Each line that contains the string "column" counts once; report how many such lines appear in the data, as a number only.

The input below:

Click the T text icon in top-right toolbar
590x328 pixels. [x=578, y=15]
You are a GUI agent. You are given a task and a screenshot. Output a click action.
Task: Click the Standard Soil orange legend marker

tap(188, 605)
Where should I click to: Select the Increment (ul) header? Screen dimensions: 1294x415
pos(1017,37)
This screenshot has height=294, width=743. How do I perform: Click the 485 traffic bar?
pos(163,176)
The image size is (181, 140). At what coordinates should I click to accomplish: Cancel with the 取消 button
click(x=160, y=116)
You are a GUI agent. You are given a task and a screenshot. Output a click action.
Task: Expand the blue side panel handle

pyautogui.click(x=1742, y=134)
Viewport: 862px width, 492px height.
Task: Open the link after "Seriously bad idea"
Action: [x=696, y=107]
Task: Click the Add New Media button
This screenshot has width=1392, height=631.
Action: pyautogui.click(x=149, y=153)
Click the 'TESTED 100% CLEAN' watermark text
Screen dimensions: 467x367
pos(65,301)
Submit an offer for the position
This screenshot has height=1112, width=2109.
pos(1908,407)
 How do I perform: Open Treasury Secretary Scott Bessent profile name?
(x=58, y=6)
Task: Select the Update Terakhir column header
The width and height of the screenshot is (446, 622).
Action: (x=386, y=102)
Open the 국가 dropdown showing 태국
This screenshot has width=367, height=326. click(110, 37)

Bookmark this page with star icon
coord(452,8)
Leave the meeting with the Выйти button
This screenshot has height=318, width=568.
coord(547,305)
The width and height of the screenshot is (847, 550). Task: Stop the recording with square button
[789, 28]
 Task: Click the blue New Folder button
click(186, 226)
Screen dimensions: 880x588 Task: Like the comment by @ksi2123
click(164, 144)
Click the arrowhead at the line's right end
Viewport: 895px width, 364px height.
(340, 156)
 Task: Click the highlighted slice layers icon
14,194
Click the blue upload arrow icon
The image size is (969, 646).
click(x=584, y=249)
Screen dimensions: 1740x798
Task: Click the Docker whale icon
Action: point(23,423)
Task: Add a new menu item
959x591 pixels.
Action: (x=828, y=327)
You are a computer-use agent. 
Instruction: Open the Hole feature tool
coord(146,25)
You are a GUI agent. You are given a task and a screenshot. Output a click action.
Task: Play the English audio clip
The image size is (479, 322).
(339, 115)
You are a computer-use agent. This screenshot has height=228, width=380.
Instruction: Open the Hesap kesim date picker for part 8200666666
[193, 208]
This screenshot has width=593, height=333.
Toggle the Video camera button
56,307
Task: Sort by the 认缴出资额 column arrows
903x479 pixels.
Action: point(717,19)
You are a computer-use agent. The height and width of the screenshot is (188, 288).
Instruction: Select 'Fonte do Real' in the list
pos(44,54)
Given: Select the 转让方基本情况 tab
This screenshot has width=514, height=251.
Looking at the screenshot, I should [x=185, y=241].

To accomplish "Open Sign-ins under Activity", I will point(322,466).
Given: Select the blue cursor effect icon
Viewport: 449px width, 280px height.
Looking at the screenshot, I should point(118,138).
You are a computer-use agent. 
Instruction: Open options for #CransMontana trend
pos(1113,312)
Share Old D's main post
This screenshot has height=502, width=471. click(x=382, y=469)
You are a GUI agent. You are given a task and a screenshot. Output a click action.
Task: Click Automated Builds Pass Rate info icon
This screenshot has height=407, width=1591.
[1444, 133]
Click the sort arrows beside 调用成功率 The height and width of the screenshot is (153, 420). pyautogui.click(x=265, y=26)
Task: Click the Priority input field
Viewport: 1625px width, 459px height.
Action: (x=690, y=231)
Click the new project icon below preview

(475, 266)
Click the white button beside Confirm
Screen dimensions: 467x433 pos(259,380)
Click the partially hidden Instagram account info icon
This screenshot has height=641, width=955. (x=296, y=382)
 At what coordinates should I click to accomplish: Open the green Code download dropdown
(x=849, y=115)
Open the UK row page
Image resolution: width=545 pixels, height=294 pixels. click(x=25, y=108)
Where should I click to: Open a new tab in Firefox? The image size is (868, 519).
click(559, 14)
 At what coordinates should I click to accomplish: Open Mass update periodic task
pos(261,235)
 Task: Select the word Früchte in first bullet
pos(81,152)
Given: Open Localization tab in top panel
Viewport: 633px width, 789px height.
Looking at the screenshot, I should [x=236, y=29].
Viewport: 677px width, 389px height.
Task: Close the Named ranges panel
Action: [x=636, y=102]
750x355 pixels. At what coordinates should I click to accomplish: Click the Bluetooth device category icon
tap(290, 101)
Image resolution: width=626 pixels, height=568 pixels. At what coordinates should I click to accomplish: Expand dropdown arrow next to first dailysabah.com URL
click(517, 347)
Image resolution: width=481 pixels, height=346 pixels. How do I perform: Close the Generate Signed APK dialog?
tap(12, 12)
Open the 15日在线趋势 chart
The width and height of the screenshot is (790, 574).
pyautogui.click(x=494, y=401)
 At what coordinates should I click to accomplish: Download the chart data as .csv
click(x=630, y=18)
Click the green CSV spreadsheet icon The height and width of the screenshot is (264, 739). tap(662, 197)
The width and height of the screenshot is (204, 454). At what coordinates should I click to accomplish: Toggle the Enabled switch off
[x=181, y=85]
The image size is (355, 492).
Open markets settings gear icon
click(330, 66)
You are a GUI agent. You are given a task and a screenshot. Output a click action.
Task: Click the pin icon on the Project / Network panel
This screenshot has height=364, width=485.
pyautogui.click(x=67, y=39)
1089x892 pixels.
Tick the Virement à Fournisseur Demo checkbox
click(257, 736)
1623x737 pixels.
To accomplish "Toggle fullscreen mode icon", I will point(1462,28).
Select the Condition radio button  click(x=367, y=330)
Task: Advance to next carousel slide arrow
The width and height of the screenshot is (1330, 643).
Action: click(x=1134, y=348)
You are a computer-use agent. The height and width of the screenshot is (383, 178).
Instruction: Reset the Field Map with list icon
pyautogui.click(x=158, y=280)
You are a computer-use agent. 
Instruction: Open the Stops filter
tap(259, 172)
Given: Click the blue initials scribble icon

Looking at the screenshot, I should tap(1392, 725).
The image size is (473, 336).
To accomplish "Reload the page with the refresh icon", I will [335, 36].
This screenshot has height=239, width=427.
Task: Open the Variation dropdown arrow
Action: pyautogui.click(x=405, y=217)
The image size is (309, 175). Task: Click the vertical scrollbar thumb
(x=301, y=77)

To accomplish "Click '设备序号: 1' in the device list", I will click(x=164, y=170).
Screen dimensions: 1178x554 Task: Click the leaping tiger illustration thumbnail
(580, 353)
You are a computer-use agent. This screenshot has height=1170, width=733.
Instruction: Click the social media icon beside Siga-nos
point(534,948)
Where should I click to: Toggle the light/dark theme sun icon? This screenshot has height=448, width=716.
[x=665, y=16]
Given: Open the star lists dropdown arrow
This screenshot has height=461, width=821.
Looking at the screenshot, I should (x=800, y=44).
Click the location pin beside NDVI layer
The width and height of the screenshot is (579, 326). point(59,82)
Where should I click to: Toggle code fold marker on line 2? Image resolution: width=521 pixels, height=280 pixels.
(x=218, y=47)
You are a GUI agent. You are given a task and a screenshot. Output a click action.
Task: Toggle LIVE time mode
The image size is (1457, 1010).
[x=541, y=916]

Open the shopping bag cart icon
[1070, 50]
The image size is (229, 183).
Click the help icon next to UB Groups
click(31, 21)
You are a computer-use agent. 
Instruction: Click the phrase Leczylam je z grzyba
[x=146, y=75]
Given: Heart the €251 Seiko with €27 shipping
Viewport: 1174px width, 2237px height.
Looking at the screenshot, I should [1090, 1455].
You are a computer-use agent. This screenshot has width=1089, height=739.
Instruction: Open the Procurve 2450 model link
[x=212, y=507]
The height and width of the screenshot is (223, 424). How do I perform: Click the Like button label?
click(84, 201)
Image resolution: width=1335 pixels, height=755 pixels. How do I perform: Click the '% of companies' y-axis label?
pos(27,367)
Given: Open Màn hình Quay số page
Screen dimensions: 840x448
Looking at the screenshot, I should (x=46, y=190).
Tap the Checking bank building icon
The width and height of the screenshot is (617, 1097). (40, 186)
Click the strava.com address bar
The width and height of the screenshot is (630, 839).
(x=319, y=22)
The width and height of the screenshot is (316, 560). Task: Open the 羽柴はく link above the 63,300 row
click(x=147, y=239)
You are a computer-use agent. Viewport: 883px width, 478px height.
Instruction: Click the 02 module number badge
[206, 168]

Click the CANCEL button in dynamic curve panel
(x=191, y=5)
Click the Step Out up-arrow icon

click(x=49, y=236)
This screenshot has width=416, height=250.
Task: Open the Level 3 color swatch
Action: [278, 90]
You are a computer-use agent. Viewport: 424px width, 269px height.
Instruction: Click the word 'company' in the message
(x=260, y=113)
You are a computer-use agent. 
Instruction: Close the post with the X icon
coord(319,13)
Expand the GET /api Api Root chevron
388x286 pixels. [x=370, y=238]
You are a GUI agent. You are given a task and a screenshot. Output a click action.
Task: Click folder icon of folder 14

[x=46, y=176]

End of The input.

Solution to the exercise:
2